Aim>
Reproduce verbatim the stretch of rows from the line containing "The image size is (1024, 576)." through the last of the rows below, and output nothing else.

Extracted material>
_____
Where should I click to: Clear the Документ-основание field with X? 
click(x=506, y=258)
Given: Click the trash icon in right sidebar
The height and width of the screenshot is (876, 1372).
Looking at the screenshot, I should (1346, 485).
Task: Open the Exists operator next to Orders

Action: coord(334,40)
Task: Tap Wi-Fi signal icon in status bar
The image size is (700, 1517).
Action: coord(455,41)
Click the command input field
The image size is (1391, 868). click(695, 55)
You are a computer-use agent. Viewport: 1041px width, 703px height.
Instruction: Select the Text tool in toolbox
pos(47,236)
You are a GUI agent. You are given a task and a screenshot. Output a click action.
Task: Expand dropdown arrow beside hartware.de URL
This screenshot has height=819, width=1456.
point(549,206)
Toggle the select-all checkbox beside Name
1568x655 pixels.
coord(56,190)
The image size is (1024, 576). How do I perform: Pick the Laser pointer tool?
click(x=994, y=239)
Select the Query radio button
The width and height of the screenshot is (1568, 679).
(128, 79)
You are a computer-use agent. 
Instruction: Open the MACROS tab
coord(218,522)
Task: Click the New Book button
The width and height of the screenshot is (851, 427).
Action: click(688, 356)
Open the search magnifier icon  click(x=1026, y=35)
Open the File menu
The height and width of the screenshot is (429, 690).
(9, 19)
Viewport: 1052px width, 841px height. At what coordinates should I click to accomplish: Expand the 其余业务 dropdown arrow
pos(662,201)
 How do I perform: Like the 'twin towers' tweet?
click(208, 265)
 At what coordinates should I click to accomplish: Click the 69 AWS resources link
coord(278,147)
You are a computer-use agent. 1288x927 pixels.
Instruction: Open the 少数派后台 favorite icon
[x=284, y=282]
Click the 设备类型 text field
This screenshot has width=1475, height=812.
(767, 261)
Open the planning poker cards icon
_____
Solution below>
The image size is (1024, 576). How do I perform: Pick the Laser pointer tool?
click(x=994, y=239)
Select the Query radio button
The width and height of the screenshot is (1568, 679).
(128, 79)
You are a computer-use agent. 
Instruction: Open the MACROS tab
coord(218,522)
Task: Click the New Book button
The width and height of the screenshot is (851, 427).
Action: click(688, 356)
Open the search magnifier icon  click(x=1026, y=35)
Open the File menu
The height and width of the screenshot is (429, 690).
(9, 19)
Viewport: 1052px width, 841px height. At what coordinates should I click to accomplish: Expand the 其余业务 dropdown arrow
pos(662,201)
 How do I perform: Like the 'twin towers' tweet?
click(208, 265)
 At what coordinates should I click to accomplish: Click the 69 AWS resources link
coord(278,147)
You are a computer-use agent. 1288x927 pixels.
Instruction: Open the 少数派后台 favorite icon
[x=284, y=282]
Click the 设备类型 text field
This screenshot has width=1475, height=812.
(767, 261)
Open the planning poker cards icon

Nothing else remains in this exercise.